### [YOUR OBJECTIVE]
Everything from the line holding "Screen dimensions: 538x403" through the final line of the entries below is to be written out exactly, and nothing more; leave out pictures.

### [DATA FOR THIS EXERCISE]
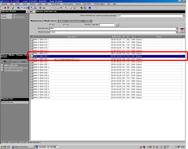Click the crossed-out car reset icon

(182, 30)
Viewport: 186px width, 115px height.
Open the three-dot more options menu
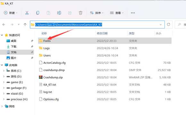click(x=133, y=13)
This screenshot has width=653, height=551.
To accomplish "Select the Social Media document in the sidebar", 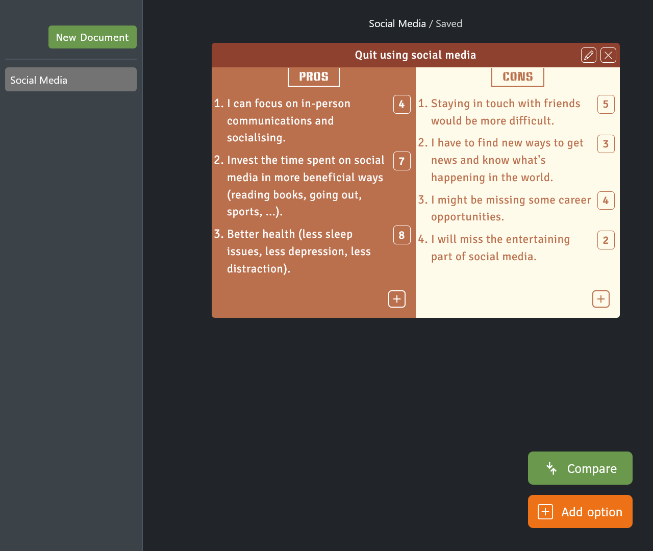I will [70, 79].
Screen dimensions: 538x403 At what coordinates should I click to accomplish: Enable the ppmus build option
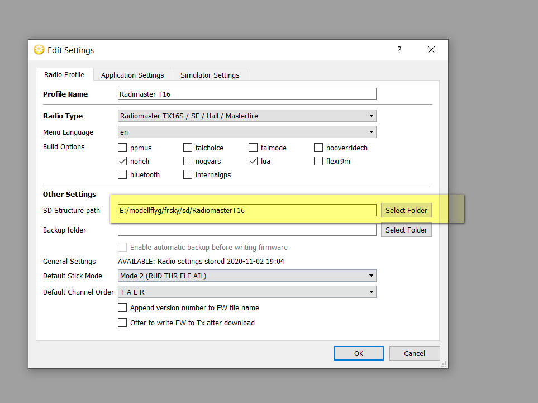point(122,148)
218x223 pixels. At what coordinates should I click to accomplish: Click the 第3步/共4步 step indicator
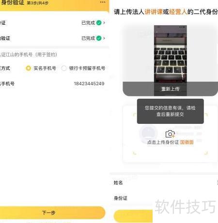click(x=37, y=3)
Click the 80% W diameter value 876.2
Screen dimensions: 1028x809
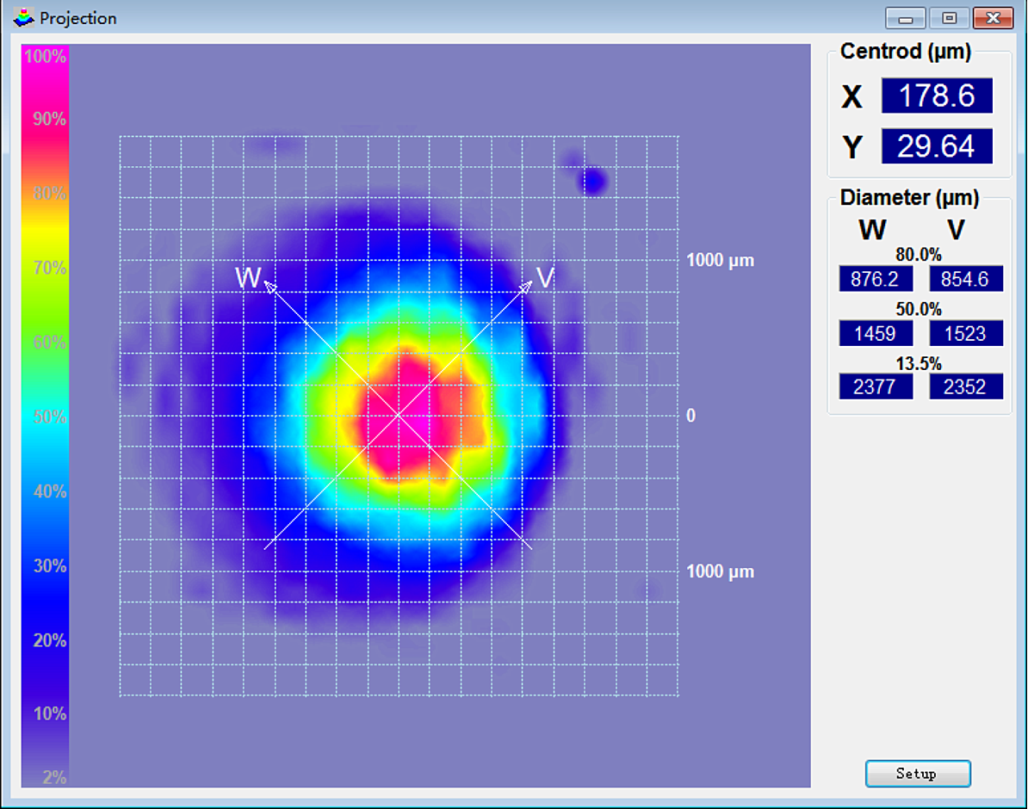click(876, 279)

### [SOLUTION]
Screen dimensions: 538x403 At what coordinates should I click to accomplish: Enable the ppmus build option
point(122,148)
218x223 pixels. At what coordinates should I click to accomplish: Click the 第3步/共4步 step indicator
click(x=37, y=3)
Click the 80% W diameter value 876.2
Screen dimensions: 1028x809
click(876, 279)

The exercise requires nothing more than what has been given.